The pathogenesis of TIC is highly complex, involving immediate dysfunction of coagulation function post-injury, excessive release of inflammatory mediators, and activation of the fibrinolytic system, among other biological processes (Sastry et al., 2022; Iba et al., 2020; Levi, 2021). These processes interact, leading to microvascular dysfunction, increased thrombosis, and a predisposition to bleeding (Katneni et al., 2020). Some progress has been made in the study of biological markers for TIC, such as prolonged prothrombin time (PT) and decreased platelet (PLT) count, but these markers often manifest in the late stages of the disease and offer limited assistance for early intervention and prognosis evaluation (Dempsey et al., 2021; Loh et al., 2021; Cave et al., 2022).

In the study of TIC, animal models are effective tools for understanding its pathogenesis and evaluating therapeutic approaches (Hsu et al., 2021; Li et al., 2021; Machida, 2020). By mimicking the biological responses following human trauma, animal models can assist us in investigating the occurrence and progression of TIC at the molecular, cellular, and systemic levels. However, currently utilized animal models, such as the Rat model, still face challenges regarding accuracy and reproducibility in simulating human TIC (Li and Zhang, 2021; Carter et al., 2020; Zhang et al., 2021). For instance, the physiological differences between small animals and humans may influence the generalizability of research findings (Liu et al., 2022).

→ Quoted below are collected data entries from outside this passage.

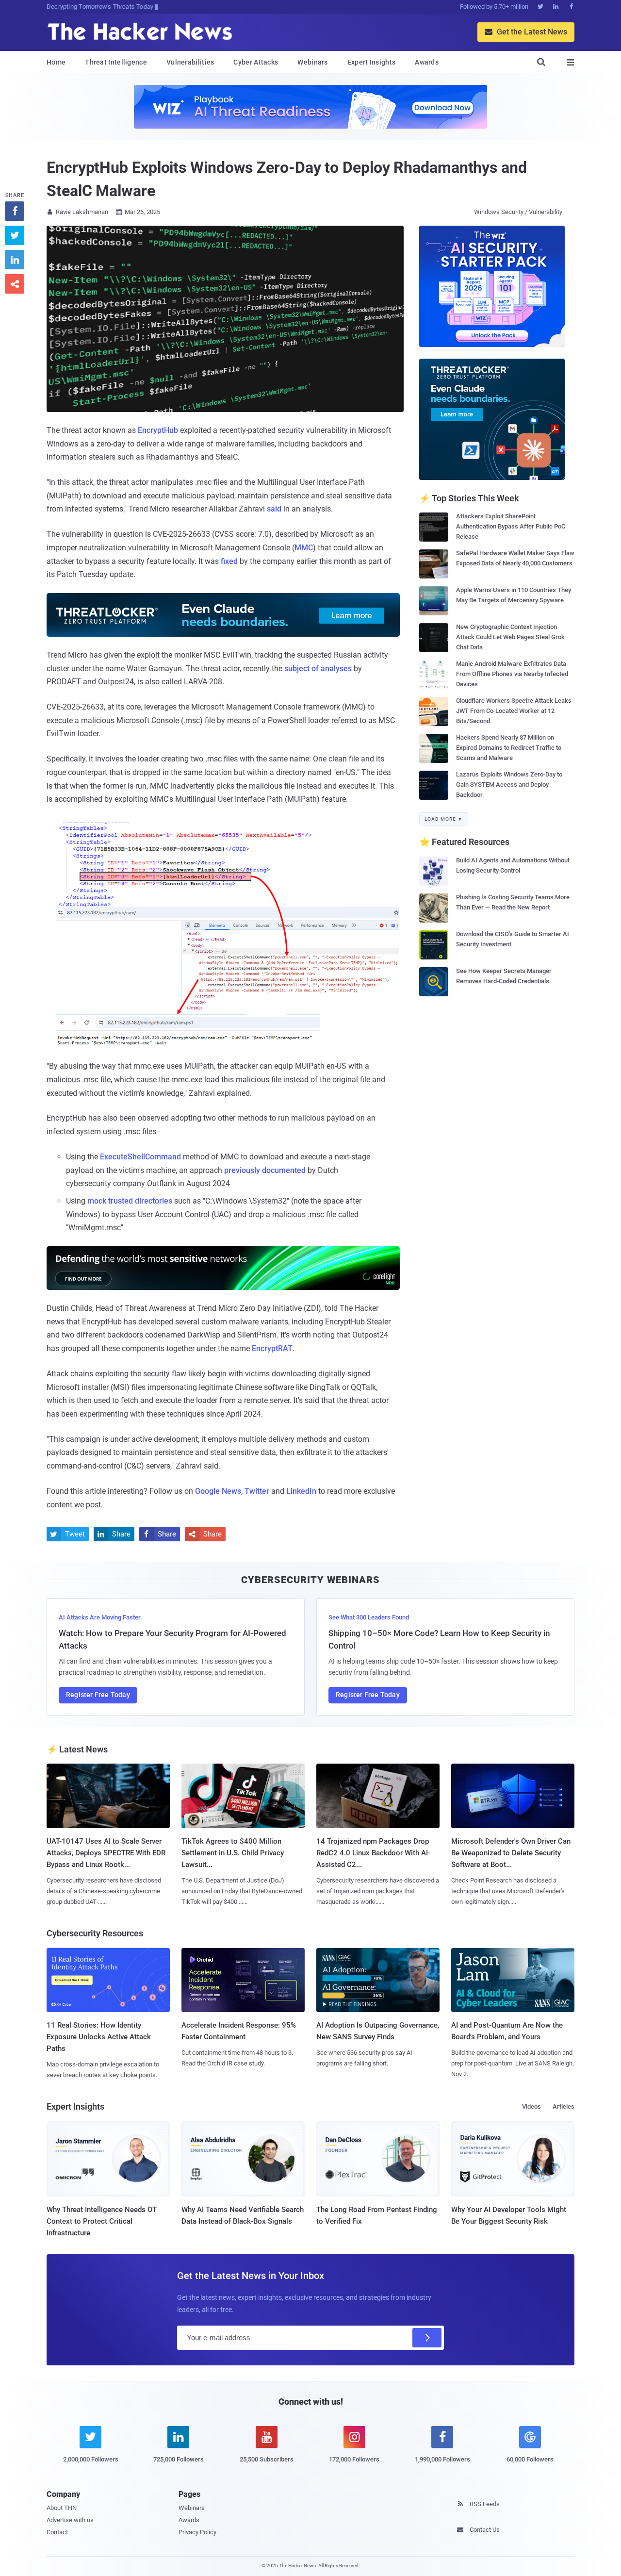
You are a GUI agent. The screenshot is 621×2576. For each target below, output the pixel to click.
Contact (57, 2532)
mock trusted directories (129, 1200)
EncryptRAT (272, 1348)
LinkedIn (301, 1491)
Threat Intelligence (116, 62)
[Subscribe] (426, 2337)
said (274, 508)
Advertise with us (70, 2520)
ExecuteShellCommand (140, 1156)
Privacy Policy (197, 2532)
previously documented (265, 1170)
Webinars (312, 62)
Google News (218, 1491)
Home (56, 62)
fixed (229, 561)
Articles (563, 2106)
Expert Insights (371, 62)
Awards (427, 62)
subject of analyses (318, 668)
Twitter (257, 1491)
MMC (303, 547)
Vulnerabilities (190, 62)
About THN (62, 2507)
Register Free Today (98, 1695)
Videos (531, 2106)
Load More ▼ (444, 819)
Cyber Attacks (255, 62)
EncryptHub (158, 430)
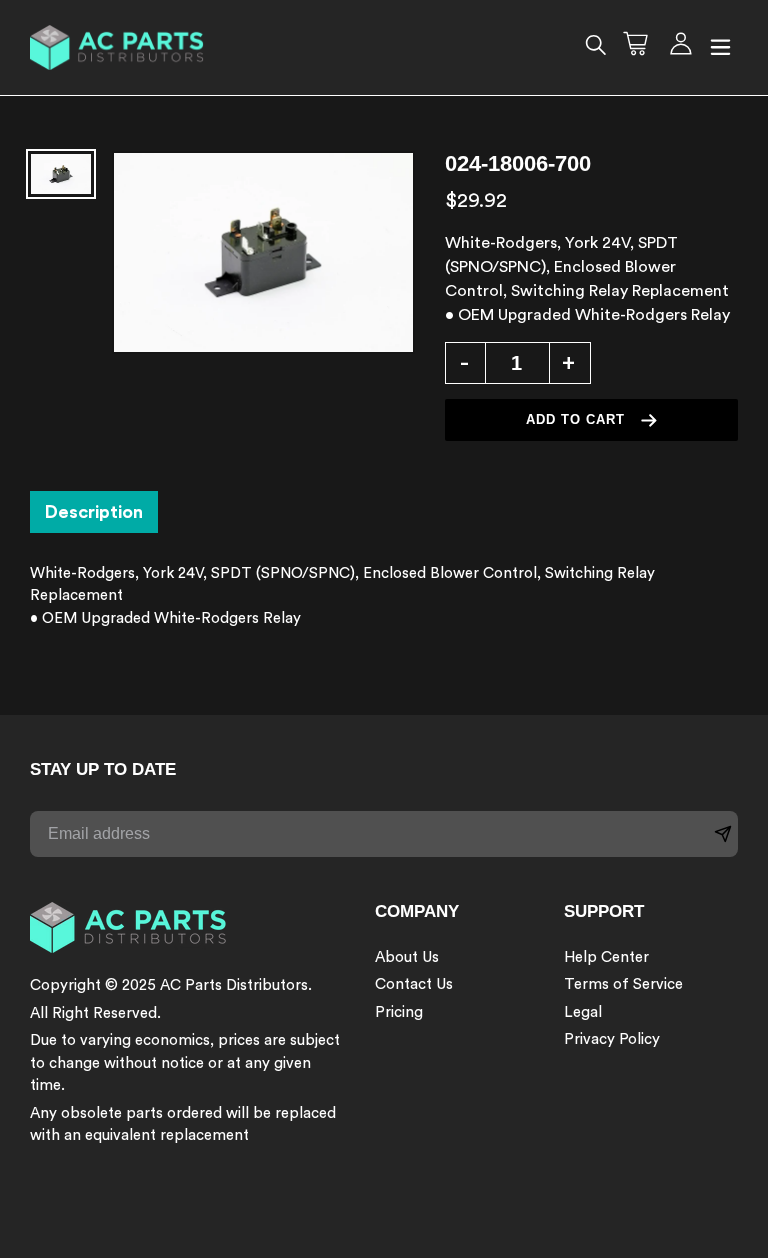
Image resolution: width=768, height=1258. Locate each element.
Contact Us (414, 984)
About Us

Despite existing studies providing valuable insights into tissue damage post multiple traumas, there remains insufficient understanding of tissue damage under the combined impact of shock and coagulation function disorders. Histological staining and radiological imaging are currently common methods for assessing TIC (Kajiwara et al., 2023). Histological staining can visually display changes in tissue structure, while radiological imaging can non-invasively monitor fractures and visceral injuries (Song et al., 2022; Zhang et al., 2023; Zheng et al., 2022). However, these methods have limitations in evaluating coagulation function disorders and physiological indicator changes, such as their inability to provide real-time and continuous biological information, restricting their applicability in animal models (Best et al., 2019; Ghayad and Barakett-Hamadé, 2022; Rawn et al., 2022).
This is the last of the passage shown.